Drummond Hall, the chief executive of the company, said initial sales of its ‘Clever Milk’ ” a milk enriched with Omega 3 fatty acids that are thought to help fight heart disease and boost brain function ” were going well. Professor Robert Winston, the nutrition expert from Imperial College, London, is endorsing the product.
The company is also about to launch an Omega 3-enriched St Ivel Gold spread. It will go on sale in January, and the company hopes it will add to the already strong growth in the healthy spreads market. Dairy Crest said there was growth of 10 per cent in this sector in the six months to the end of September. This compares with 3 per cent growth in the butter and spreads market as a whole. ‘The sectors of strongest growth continue to be spreadable butter and health, with growth of 11 per cent and 10 per cent respectively by value, where we are currently underrepresented but where we see a significant future for the group,’ Mr Hall said.

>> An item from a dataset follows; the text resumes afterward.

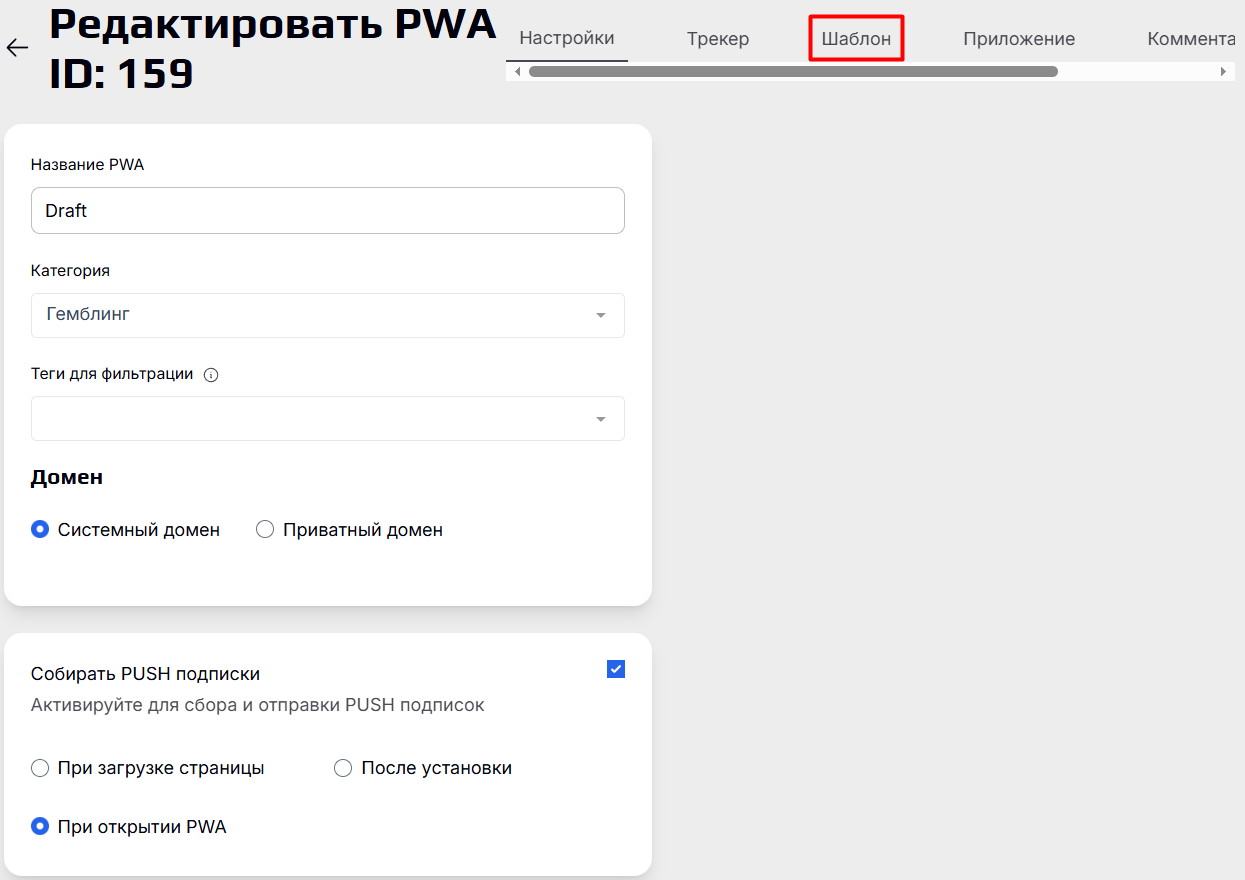Select При открытии PWA option
The image size is (1245, 880).
(x=40, y=826)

Dairy Crest also said sales of its organic milk brands had soared during the six months to the end of September. Total sales of its organic milk products grew 50 per cent in the period. This, and strong sales of its Cathedral City cheese brand, helped lift revenues by 2 per cent for the six months to pounds 642m.
The move into health-improving milk and spreads builds on Dairy Crest’s launch of probiotic products, which contain so-called ‘friendly bacteria’ to improve the consumer’s health. It now sells a probiotic yoghurt drink for children under the Petits Filous brand. Sales of Petits Filous were up 24 per cent in the period.
Pre-tax profits for the six months to end-September fell to pounds 17m from pounds 32m, the com-pany said. It had already warned that first half profits would be ‘significantly lower’ than the same period last year after it lost the 170 million-litre-a-year milk contract with Tesco.
But Mr Hall said Dairy Crest had since won a new contract with Morrison’s supermarket, and the group was now processing more milk than before it lost the Tesco contract. In May, the group bought the Midlands Co-Op Dairy and Starcross Foods, a dairy in Derbyshire.